----- Data records

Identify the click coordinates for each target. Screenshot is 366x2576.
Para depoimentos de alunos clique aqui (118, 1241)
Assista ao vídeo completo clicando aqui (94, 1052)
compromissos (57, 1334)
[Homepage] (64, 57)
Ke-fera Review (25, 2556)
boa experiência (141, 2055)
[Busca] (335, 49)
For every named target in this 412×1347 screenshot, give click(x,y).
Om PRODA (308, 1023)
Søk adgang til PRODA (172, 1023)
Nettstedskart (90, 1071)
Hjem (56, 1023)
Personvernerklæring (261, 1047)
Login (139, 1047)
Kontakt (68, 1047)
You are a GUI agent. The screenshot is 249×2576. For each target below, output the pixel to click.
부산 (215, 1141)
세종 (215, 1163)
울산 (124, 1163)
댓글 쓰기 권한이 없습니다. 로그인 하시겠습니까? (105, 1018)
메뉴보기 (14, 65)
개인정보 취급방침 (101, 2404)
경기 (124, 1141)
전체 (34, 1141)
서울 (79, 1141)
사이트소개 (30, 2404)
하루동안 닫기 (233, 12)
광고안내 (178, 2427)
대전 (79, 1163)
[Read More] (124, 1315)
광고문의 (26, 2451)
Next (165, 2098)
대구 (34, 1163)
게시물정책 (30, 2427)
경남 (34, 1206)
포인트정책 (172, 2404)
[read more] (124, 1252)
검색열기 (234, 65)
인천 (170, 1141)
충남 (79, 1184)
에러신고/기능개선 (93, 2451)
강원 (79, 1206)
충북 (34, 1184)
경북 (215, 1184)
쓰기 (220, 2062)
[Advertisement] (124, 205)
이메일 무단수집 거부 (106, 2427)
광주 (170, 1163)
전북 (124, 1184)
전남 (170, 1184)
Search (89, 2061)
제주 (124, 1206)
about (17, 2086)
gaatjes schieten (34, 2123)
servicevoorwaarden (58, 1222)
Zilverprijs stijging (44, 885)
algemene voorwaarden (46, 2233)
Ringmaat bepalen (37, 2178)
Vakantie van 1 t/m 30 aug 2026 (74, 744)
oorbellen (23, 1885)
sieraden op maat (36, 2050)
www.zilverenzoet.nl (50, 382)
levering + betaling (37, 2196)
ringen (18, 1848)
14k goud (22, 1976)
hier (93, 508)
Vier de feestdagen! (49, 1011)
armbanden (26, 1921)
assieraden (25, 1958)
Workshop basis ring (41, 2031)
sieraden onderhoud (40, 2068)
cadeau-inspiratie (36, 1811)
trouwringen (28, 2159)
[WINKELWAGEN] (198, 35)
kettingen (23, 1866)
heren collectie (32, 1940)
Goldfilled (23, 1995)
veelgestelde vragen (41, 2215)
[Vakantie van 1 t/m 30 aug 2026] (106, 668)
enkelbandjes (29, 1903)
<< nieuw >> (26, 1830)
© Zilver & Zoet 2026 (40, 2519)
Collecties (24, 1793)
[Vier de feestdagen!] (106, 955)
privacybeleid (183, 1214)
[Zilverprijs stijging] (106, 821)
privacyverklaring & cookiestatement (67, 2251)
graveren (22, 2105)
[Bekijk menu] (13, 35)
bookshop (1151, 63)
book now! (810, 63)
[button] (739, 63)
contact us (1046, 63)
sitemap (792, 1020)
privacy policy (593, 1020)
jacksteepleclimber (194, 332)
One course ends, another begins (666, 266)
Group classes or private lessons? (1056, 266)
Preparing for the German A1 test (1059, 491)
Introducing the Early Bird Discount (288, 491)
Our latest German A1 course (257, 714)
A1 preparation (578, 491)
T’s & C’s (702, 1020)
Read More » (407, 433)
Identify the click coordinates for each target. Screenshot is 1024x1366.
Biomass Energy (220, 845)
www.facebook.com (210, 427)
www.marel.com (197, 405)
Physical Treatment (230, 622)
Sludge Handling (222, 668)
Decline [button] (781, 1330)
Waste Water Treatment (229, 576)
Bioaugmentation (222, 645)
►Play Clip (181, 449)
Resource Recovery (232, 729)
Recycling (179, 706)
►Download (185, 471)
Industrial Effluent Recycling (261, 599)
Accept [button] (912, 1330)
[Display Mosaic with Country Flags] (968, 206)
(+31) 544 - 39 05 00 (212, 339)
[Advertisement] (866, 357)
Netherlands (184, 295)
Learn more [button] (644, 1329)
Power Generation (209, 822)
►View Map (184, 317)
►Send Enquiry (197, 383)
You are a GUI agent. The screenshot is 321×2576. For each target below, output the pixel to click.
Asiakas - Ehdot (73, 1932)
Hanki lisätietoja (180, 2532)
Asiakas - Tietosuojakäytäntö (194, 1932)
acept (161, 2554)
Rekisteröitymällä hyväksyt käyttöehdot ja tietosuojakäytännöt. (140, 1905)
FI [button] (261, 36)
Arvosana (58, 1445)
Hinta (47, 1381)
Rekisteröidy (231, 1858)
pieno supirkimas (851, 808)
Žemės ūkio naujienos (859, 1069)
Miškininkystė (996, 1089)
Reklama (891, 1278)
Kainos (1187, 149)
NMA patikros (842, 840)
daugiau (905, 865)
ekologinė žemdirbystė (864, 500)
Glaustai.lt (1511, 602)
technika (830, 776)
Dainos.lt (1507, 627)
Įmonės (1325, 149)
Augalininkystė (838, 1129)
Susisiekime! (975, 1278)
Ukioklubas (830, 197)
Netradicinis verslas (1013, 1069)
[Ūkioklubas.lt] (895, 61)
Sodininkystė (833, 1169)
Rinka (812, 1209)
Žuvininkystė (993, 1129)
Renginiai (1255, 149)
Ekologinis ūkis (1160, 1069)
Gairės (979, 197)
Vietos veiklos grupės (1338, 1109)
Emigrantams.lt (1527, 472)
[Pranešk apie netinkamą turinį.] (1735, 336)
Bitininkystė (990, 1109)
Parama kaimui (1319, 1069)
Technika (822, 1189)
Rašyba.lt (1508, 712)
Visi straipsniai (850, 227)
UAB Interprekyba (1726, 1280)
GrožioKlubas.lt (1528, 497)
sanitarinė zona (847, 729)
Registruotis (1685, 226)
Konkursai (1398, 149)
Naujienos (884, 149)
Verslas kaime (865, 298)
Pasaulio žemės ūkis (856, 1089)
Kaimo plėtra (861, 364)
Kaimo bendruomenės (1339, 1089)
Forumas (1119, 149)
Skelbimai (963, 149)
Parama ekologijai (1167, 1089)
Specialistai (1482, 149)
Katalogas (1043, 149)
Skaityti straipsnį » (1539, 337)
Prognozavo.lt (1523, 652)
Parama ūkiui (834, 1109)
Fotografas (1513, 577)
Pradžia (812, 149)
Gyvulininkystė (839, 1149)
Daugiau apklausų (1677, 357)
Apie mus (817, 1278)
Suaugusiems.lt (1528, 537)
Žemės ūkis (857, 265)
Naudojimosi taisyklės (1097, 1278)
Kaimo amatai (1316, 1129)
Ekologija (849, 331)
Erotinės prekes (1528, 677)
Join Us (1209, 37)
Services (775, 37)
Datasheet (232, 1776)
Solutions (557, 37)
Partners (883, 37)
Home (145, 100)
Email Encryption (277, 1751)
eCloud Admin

----------

Problem to work on:
Repeat exactly the lines of the data from the first one through the line with "Personvernerklæring (261, 1047)", both of them included.

Answer for this exercise:
Identify the click coordinates for each target. Screenshot is 366x2576.
Para depoimentos de alunos clique aqui (118, 1241)
Assista ao vídeo completo clicando aqui (94, 1052)
compromissos (57, 1334)
[Homepage] (64, 57)
Ke-fera Review (25, 2556)
boa experiência (141, 2055)
[Busca] (335, 49)
For every named target in this 412×1347 screenshot, give click(x,y).
Om PRODA (308, 1023)
Søk adgang til PRODA (172, 1023)
Nettstedskart (90, 1071)
Hjem (56, 1023)
Personvernerklæring (261, 1047)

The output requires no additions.